====== Document

Of course, the NYT caption writer can be presumed to use it in the modern context, especially since he calls it the "remains" of a missile when it is clearly an intact shell. It really is astonishing how ignorant reporters are of military hardware when they get so excited at the thought of covering a conflict. I mean, nobody in journalism school dreams of covering city council meetings, do they? You'd think they would spend an afternoon reading up on things before they start typing. This stuff is all over the internet.

Eric the .5b | January 15, 2006, 2:56am | #

Just as a note, not to justify or attack the policy in this case...But if the attack was an airstrike, it definitely didn't leave an artillery shell in that village.

Which would suggest that the shell is a prop in a staged picture. How staged (ie, did someone throw in the shell to spice up a picture of a wrecked building and some villagers, or were the "bystanders" people who didn't live anywhere near the area of the attack)? No way to know.

I'd think that would be something people would react to, though.

Levi Rizetnikof | January 15, 2006, 3:06am | #

Did you ever stop to think that the old guy is standing next to a shell that was in the building _before_ it was bombed? Since obviously it didn't come from a Predator. And why should we believe _anything_ the Pakis tell us, anyway? As if they haven't been the people who created and still maintain the Taleban. At the moment, we don't really know what happened -- at all. And likely never will. There's a war going on. Next.

kwais | January 15, 2006, 4:56am | #

Back when I had a Jeep Cherokee, there was a sign that said; "A small child that has not been properly buckled in can become a Missile in the event of collision".

How do we know that something like that didn't happen in that little village in Pakistan?

I was just in Pakistan about 7 or 8 weeks ago and I didn't see too many kids wearing seatbelts.

amazingdrx | January 15, 2006, 5:11am | #

According to news reports, 30 hellfire missles were fired. Does one predator carry 30 hellfires?

Gun camera footage (shown on teevee)of one hellfire,fired from a predator by CIA operatives, used on a vehicle in front of a building purportedly containing fleeing taliban or quaeda during the invasion of Afghanistan showed the devestation from ONE hellfire.

30 would be overkill..which is fine if one knew that al queada was actually the target. As it turned out the attack was on civilians instead. Did qeada setup that village for propaganda purposes against the US friendly puppet regime in Pakistan?

A cell or sat phone, a tape recording of a qeada leader, and voice print analysis by NSA would confirm the target, and the CIA would fall into the trap. Attacking the wrong village.

============
====== Raw records

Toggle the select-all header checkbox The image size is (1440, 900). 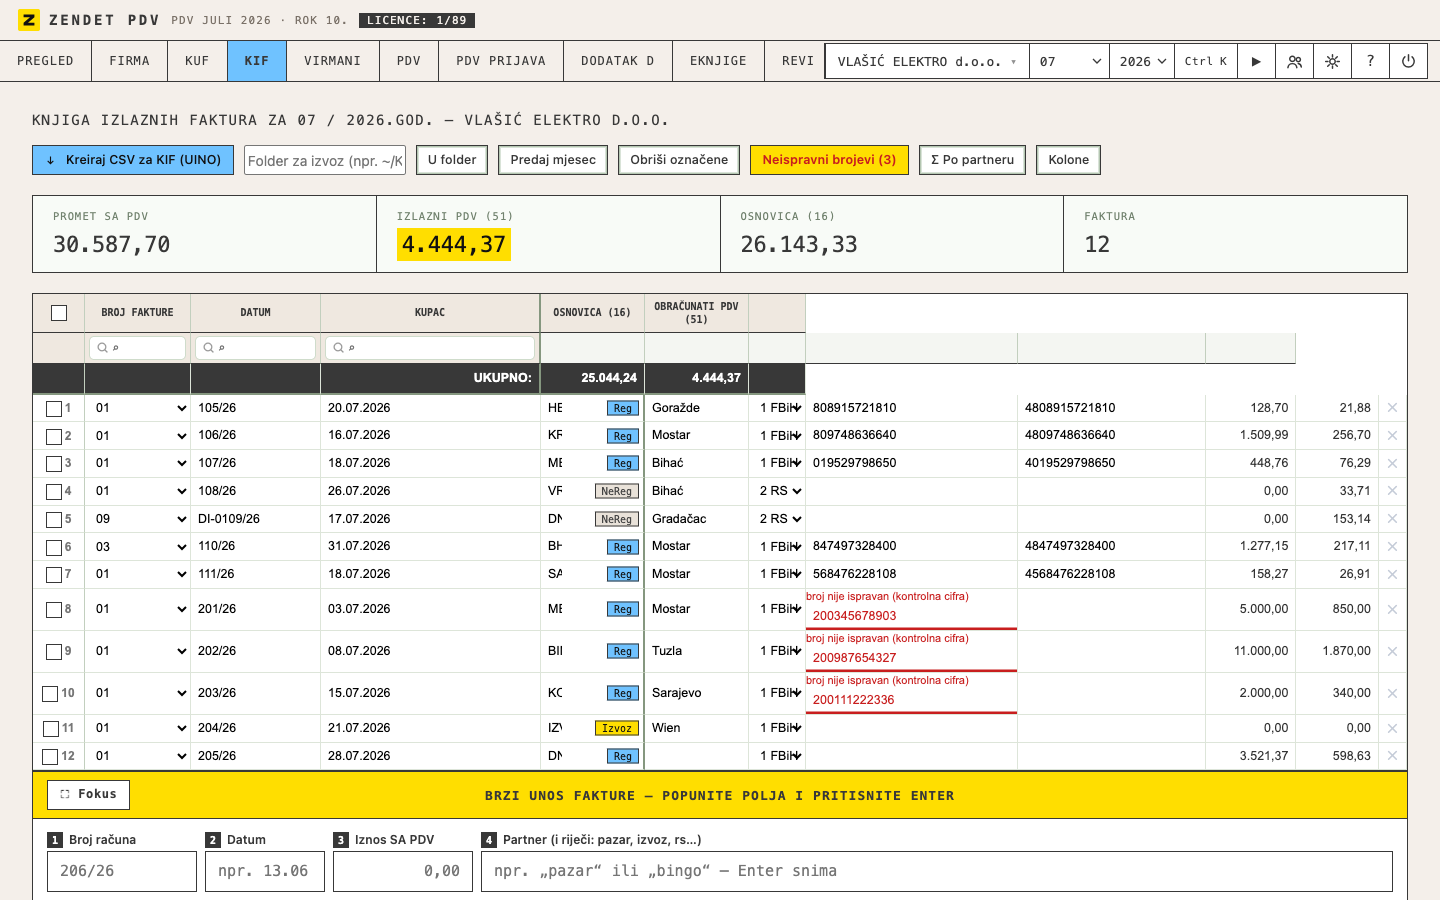point(59,313)
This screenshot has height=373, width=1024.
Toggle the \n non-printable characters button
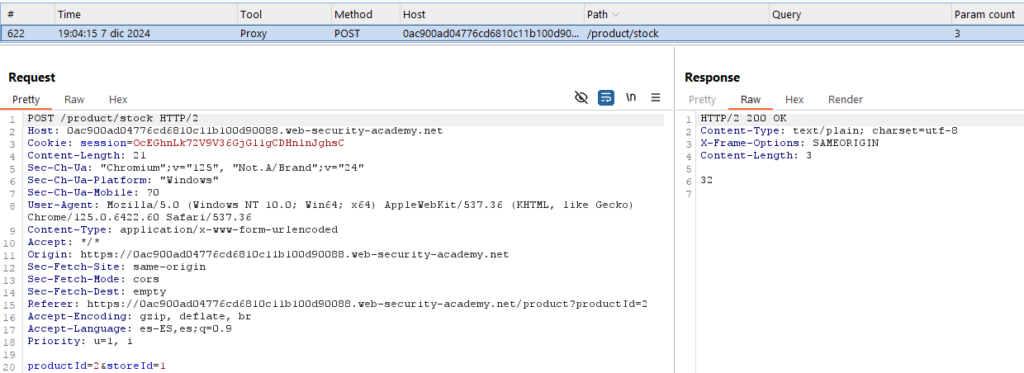pyautogui.click(x=631, y=98)
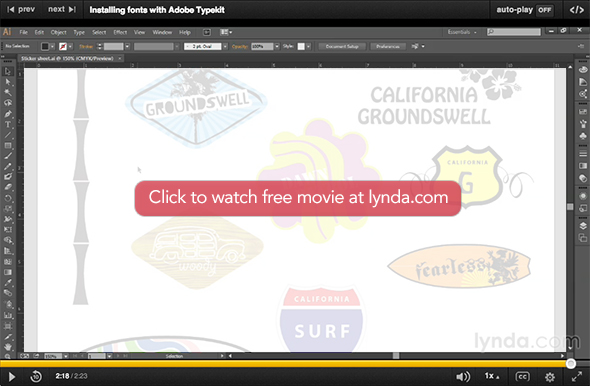
Task: Select the Pen tool in toolbox
Action: 8,114
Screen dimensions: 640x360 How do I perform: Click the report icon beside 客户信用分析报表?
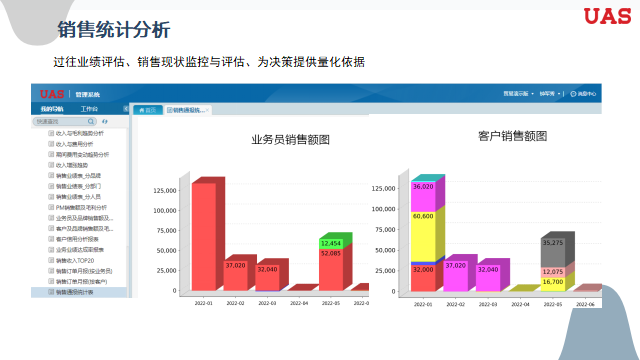(x=51, y=239)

============

▶ **Short exercise 1**: Reproduce the part of the comment thread between "Back when I" and "from ONE hellfire.", inclusive.
▶ **Short exercise 2**: In the comment thread, why does Eric the .5b think the shell may be a prop in a staged picture? Answer in one to three sentences.
▶ **Short exercise 3**: According to the news reports cited in the comment thread, how many hellfire missiles were fired?
These records are separate material with no connection to the comment thread.

▶ **Correct result 1**:
Back when I had a Jeep Cherokee, there was a sign that said; "A small child that has not been properly buckled in can become a Missile in the event of collision".

How do we know that something like that didn't happen in that little village in Pakistan?

I was just in Pakistan about 7 or 8 weeks ago and I didn't see too many kids wearing seatbelts.

amazingdrx | January 15, 2006, 5:11am | #

According to news reports, 30 hellfire missles were fired. Does one predator carry 30 hellfires?

Gun camera footage (shown on teevee)of one hellfire,fired from a predator by CIA operatives, used on a vehicle in front of a building purportedly containing fleeing taliban or quaeda during the invasion of Afghanistan showed the devestation from ONE hellfire.

▶ **Correct result 2**: If the attack was an airstrike, it would not have left an artillery shell in the village. The shell's presence therefore suggests that the picture was staged.

▶ **Correct result 3**: 30 hellfire missiles.